-- Work to complete --
Word for word, transcribe the data below.

Dataset excerpts

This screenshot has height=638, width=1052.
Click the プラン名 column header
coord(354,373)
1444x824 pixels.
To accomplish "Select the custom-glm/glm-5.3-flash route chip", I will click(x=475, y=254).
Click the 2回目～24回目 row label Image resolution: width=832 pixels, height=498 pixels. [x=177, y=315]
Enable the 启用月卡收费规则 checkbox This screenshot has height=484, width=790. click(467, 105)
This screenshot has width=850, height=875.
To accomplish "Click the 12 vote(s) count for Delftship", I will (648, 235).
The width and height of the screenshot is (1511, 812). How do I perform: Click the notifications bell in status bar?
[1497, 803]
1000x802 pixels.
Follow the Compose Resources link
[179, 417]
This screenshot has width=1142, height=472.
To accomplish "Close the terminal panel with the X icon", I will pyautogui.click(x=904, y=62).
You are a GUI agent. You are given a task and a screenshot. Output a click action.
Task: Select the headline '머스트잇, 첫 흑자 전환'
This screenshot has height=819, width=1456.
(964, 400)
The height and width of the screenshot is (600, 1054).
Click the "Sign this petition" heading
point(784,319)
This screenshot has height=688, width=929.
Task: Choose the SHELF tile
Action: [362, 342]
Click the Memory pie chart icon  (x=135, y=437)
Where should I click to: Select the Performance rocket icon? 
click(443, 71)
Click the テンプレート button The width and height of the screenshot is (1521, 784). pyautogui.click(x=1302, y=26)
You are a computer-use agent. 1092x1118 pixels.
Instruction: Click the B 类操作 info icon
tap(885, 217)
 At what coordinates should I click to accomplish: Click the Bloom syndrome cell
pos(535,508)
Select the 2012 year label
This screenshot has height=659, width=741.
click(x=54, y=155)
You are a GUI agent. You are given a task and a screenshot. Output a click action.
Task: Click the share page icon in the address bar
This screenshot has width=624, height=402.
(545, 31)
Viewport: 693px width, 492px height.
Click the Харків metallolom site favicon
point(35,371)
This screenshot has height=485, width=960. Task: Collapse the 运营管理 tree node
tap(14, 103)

-- Solved exercise --
This screenshot has height=638, width=1052.
Click the プラン名 column header
coord(354,373)
1444x824 pixels.
To accomplish "Select the custom-glm/glm-5.3-flash route chip", I will click(x=475, y=254).
Click the 2回目～24回目 row label Image resolution: width=832 pixels, height=498 pixels. [x=177, y=315]
Enable the 启用月卡收费规则 checkbox This screenshot has height=484, width=790. click(467, 105)
This screenshot has width=850, height=875.
To accomplish "Click the 12 vote(s) count for Delftship", I will (648, 235).
The width and height of the screenshot is (1511, 812). How do I perform: Click the notifications bell in status bar?
[1497, 803]
1000x802 pixels.
Follow the Compose Resources link
[179, 417]
This screenshot has width=1142, height=472.
To accomplish "Close the terminal panel with the X icon", I will pyautogui.click(x=904, y=62).
You are a GUI agent. You are given a task and a screenshot. Output a click action.
Task: Select the headline '머스트잇, 첫 흑자 전환'
This screenshot has height=819, width=1456.
(964, 400)
The height and width of the screenshot is (600, 1054).
Click the "Sign this petition" heading
point(784,319)
This screenshot has height=688, width=929.
Task: Choose the SHELF tile
Action: [362, 342]
Click the Memory pie chart icon  (x=135, y=437)
Where should I click to: Select the Performance rocket icon? 
click(443, 71)
Click the テンプレート button The width and height of the screenshot is (1521, 784). pyautogui.click(x=1302, y=26)
You are a computer-use agent. 1092x1118 pixels.
Instruction: Click the B 类操作 info icon
tap(885, 217)
 At what coordinates should I click to accomplish: Click the Bloom syndrome cell
pos(535,508)
Select the 2012 year label
This screenshot has height=659, width=741.
click(x=54, y=155)
You are a GUI agent. You are given a task and a screenshot. Output a click action.
Task: Click the share page icon in the address bar
This screenshot has width=624, height=402.
(545, 31)
Viewport: 693px width, 492px height.
Click the Харків metallolom site favicon
point(35,371)
This screenshot has height=485, width=960. Task: Collapse the 运营管理 tree node
tap(14, 103)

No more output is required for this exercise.